February 24, 2017
HPE has reported its earnings for the first period of 2017, ending January 31, with revenues of $11.4 billion, a 10% year-on-year decrease.
Wall Street was looking for earnings of $12.07 billion in revenue, with HPE missing the market by roughly $600 million resulting in a 6% drop in share price. If you don’t like the sound of those numbers, brace yourself, it isn’t going to get any better.
In the Enterprise Group revenues stood at $6.3 billion, down 12% year-on-year. Server revenues were down 12%, storage down 13%, networking down 33% and technology services revenue was down 2%.
At the Enterprise Services business unit revenue was $4 billion, down 11% year-on-year. Technology outsourcing revenue was down 8% whereas application and business services revenue was down 17%.
Revenues in the Software business unit were also down 8% year-on-year, bringing in $721 million. License revenue was down 9%, support was down 9%, professional services were down 7%, however SaaS revenue was up 4%; a rare glimmer of sunlight in a doom and gloom period for HPE.

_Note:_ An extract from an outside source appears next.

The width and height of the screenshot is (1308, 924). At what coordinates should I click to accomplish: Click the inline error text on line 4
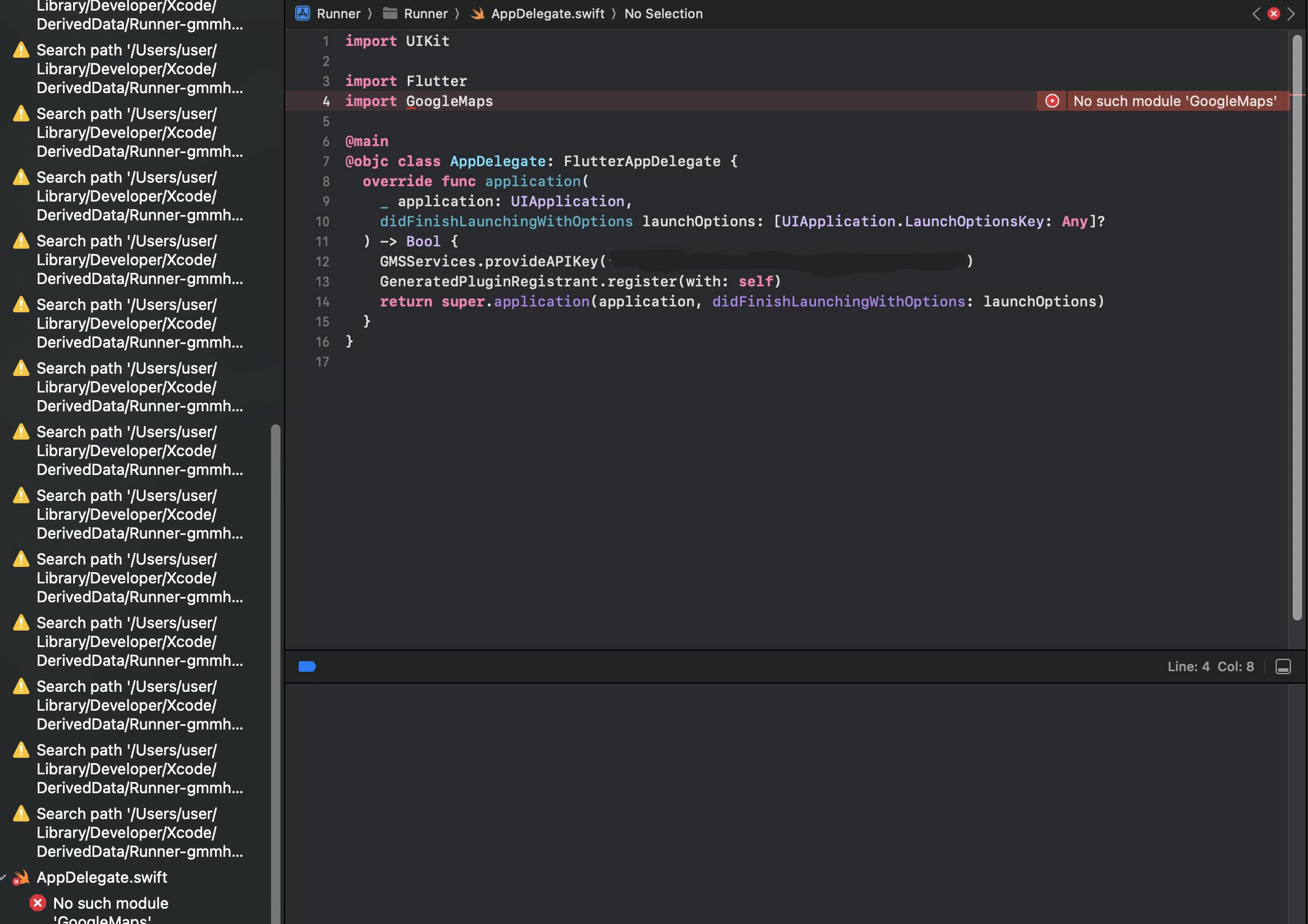click(1175, 101)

“I believe HPE remains on the right track,” said Meg Whitman, CEO of HPE, somewhat optimistically. “The steps we’re taking to strengthen our portfolio, streamline our organization, and build the right leadership team, are setting us up to win long into the future.
“We saw several external factors impacting our performance that will become more challenging through the remainder of fiscal 2017, and we came up against some execution related problems that we are now fixing.”
So what is the solution?
Firstly, refocusing the Enterprise Group business to more readily focus on three areas; hybrid IT; the intelligent edge, and services. The team has also appointed a new Global Head of Sales, as well as new Sales Leaders in each region around the world. It has also hired a new leader for the Technology Services business, and another for the channel program.
So solution number one is to hire a completely new sales team. If you are in a middle-management position, you might be worried. After all, following an underwhelming quarter, there are only a few people you can blame, and of course it’s never the execs. Sh*t only rolls one direction.
Secondly, in the Enterprise Services unit the solution is to disregard the domestic workforce and hire cheaper labour abroad.
“We also made strong progress in Enterprise Services where we continued to shift headcount to lower cost locations, and the operating margin came in at a solid 7% within our long-term target range,” said Whitman.
And finally, if you can’t fix the problem, through some cash at it and hope acquisitions will provide enough of a distraction.
“At the same time, throughout Q1, we continued to execute strategic acquisitions, invested in innovation and developed important partnerships,” said Whitman.
Another announcement which caught our attention was the quarterly earnings announcement from HP Inc. While HPE seems to be having somewhat of a tough time, its distant cousin reported a 4% year-on-year increase for the same period. Following the split-up of HPE and HP Inc., the former was supposed to get the good bits of the business, and execs made sure to distance themselves from the dinosaur that was HP Inc.
It did make us chuckle that the ‘sh*t bit’ of HP was outperforming Whitman’s whirlwind enterprise business. Have another go Meg.